#### [QUOTED PASSAGE]

-*-

Re: cephfs quotas

[Date Prev][Date Next][Thread Prev][Thread Next][Date Index][Thread Index]

 



On Wed, Oct 18, 2017 at 02:44:13PM -0700, Gregory Farnum wrote:
On Wed, Oct 18, 2017 at 4:27 AM, John Spray <jspray@xxxxxxxxxx> wrote:
On Wed, Oct 18, 2017 at 11:11 AM, Jan Fajerski <jfajerski@xxxxxxxx> wrote:
Hi list,
A while ago this list saw a little discussion about quota support for the
cephfs kernel client. The result was that instead of adding kernel support
for the current implementation, a new quota implementation would be the
preferred solution. Here we would like to propose such an implementation.

The objective is to implement quotas such that the implementation scales
well, it can be implemented in ceph-fuse, the kernel client and libcephfs
based clients and are enforceable without relying on client cooperation. The
latter suggests that ceph daemon(s) must be involved in checking quota
limits. We think that an approach as described in "Quota Enforcement for
High-Performance Distributed Storage Systems" by Pollack et al.
(https://www.ssrc.ucsc.edu/pub/pollack07-msst.html) can provide a good
blueprint for such an implementation. This approach enforces quota limits
with the help of vouchers. At a very high level this system works by one or
more quota servers (in our case MDSs) issuing vouchers carrying (among other
things) an expiration timestamp, an amount, a uid and a (cryptographic)
signature to clients. An MDS can track how much space it has given out by
tracking the vouchers it issues. A client can spend these vouchers on OSDs
by sending them along with a write request. The OSD can verify a valid
voucher by the signature. It will deduct the amount of written data from the
voucher and might return the voucher if the voucher was not used up in full.

-*-

#### [ACTIVITIES]
(a) Reproduce the part of the cephfs quotas post that opens with the words containing "[Date Prev][Date Next][Thread" and closes with "propose such an implementation.".
(b) Continue the cephfs quotas post from its last sentence.
The records have nothing to do with this work.

-*-

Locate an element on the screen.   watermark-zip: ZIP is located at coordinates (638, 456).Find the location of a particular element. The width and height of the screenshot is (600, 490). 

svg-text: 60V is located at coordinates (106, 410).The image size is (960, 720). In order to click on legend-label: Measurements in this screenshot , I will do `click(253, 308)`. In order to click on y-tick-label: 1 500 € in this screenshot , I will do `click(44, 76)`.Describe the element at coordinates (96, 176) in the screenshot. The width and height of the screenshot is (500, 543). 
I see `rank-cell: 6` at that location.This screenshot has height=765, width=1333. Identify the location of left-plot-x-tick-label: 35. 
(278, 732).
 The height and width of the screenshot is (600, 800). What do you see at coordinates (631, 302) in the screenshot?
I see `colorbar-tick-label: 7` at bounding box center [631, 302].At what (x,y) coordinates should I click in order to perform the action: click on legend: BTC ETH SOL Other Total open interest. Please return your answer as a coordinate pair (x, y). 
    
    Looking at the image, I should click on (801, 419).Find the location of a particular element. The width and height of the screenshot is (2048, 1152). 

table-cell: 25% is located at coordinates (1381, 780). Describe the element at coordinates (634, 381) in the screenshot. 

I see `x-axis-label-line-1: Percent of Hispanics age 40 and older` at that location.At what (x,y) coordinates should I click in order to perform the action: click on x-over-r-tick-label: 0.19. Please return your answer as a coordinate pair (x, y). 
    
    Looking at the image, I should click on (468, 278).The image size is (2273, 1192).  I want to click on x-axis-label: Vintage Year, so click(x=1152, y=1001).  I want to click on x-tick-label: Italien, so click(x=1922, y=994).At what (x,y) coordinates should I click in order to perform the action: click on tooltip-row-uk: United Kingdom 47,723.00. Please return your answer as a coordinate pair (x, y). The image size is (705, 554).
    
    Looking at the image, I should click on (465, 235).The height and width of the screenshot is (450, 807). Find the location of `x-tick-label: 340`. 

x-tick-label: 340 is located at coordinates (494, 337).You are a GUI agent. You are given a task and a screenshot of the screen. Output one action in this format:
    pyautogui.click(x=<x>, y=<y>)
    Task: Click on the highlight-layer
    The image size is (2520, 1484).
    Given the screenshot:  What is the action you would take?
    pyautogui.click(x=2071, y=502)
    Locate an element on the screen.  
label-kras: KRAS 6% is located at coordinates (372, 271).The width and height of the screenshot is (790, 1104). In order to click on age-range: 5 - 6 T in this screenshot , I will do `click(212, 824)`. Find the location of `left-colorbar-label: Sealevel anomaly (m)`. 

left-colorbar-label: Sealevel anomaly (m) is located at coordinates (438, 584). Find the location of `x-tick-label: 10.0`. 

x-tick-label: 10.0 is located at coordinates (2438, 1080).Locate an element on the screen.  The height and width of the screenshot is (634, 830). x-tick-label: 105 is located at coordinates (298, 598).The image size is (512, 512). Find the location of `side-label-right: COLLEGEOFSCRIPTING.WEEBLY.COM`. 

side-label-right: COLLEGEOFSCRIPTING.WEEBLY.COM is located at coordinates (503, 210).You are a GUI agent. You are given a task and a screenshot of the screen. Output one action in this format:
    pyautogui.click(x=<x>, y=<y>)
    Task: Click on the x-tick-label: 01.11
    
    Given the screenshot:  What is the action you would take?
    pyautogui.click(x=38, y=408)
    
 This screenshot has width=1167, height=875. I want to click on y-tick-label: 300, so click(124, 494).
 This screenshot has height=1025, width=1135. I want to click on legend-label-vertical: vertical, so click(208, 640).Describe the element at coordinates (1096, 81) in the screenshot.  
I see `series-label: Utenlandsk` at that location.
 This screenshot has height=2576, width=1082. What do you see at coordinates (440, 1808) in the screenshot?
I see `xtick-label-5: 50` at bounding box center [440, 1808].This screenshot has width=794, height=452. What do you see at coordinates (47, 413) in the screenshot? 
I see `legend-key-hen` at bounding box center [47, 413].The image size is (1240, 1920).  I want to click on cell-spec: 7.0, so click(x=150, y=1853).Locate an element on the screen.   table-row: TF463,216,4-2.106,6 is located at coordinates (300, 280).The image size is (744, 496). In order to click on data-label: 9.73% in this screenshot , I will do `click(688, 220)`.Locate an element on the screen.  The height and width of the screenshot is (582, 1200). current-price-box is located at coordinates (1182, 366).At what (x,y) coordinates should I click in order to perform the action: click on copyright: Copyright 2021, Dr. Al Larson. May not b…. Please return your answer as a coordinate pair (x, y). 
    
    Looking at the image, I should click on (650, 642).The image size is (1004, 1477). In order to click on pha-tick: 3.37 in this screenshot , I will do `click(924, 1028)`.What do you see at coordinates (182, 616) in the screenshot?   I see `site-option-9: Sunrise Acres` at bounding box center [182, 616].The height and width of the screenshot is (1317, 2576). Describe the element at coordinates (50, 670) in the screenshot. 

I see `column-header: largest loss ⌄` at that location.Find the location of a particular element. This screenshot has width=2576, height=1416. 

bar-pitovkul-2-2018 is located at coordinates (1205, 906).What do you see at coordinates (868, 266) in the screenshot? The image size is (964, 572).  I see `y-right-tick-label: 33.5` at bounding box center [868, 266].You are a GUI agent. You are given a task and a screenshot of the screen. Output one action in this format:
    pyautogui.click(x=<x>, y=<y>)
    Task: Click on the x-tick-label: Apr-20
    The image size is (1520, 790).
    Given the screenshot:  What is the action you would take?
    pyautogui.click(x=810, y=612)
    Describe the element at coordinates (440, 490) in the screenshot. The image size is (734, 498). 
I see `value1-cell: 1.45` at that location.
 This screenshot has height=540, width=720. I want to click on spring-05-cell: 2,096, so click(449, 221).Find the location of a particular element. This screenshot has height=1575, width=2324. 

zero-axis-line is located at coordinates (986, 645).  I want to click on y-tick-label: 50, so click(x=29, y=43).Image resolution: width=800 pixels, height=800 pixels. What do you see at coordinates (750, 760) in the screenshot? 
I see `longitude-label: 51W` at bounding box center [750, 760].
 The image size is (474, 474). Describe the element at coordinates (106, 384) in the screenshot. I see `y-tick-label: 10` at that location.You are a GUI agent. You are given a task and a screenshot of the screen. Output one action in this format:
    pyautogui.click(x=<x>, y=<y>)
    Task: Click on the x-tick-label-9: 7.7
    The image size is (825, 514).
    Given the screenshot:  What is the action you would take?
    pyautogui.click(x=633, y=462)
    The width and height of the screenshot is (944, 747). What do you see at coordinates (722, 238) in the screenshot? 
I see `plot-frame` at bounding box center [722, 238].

-*-

#### [ANSWERS TO EACH TASK]
(a)
[Date Prev][Date Next][Thread Prev][Thread Next][Date Index][Thread Index]

 



On Wed, Oct 18, 2017 at 02:44:13PM -0700, Gregory Farnum wrote:
On Wed, Oct 18, 2017 at 4:27 AM, John Spray <jspray@xxxxxxxxxx> wrote:
On Wed, Oct 18, 2017 at 11:11 AM, Jan Fajerski <jfajerski@xxxxxxxx> wrote:
Hi list,
A while ago this list saw a little discussion about quota support for the
cephfs kernel client. The result was that instead of adding kernel support
for the current implementation, a new quota implementation would be the
preferred solution. Here we would like to propose such an implementation.

(b)
The client can return the remaining amount or it can give it back to the
MDS.  Client failures and misbehaving clients are handled through a
periodical reconciliation phase where the MDSs and OSDs reconciles issued
and used vouchers. Vouchers held by a failed client can be detected by the
expiration timestamp attached to the vouchers. Any unused and invalid
vouchers can be reclaimed by an MDS. Clients that try to cheat by spending
the same voucher on multiple OSDs are detected by the uid of the voucher.
This means that adversarial clients can exceed the quota, but will be caught
within a limited time period. The signature ensure that clients can not
fabricate valid vouchers.  For a much better and much more detailed
description please refer to the paper.

This approach has been implemented in Ceph before as described here
http://drona.csa.iisc.ernet.in/~gopi/docs/amarnath-MSc.pdf. We could however
not find the source code for this and it seemingly didn't find its way in to
the current code base.
The virtues of a protocol like this are that it can scale well, since there
is no central entity that keeps a global state of the quotas, while still
being able to enforce (somewhat) hard quotas.
On the downside there is a protocol overhead that impacts performance.
Research and reports on implementations suggest that this overhead can be
kept fairly small though (2% performance penalty or less). Furthermore
additional state must be kept on MDSs, OSDs and clients. Such a solution
also adds considerable complexity to all involved components.

We'd like to hear criticism and comments from the community, before a more
in-depth CDM discussion.

Interesting!

My immediate thoughts:
 - The key element for implement kclient support is to implement a
mechanism whereby the clients do not have to backwards-traverse from a
file to find the nearest ancestor with a quota set.  I think that if
implementing a voucher-based approach, you'd still have to do this
work in addition to implementing the voucher system (the vouchers
would basically be the security layer on top of the refactor of
quotas)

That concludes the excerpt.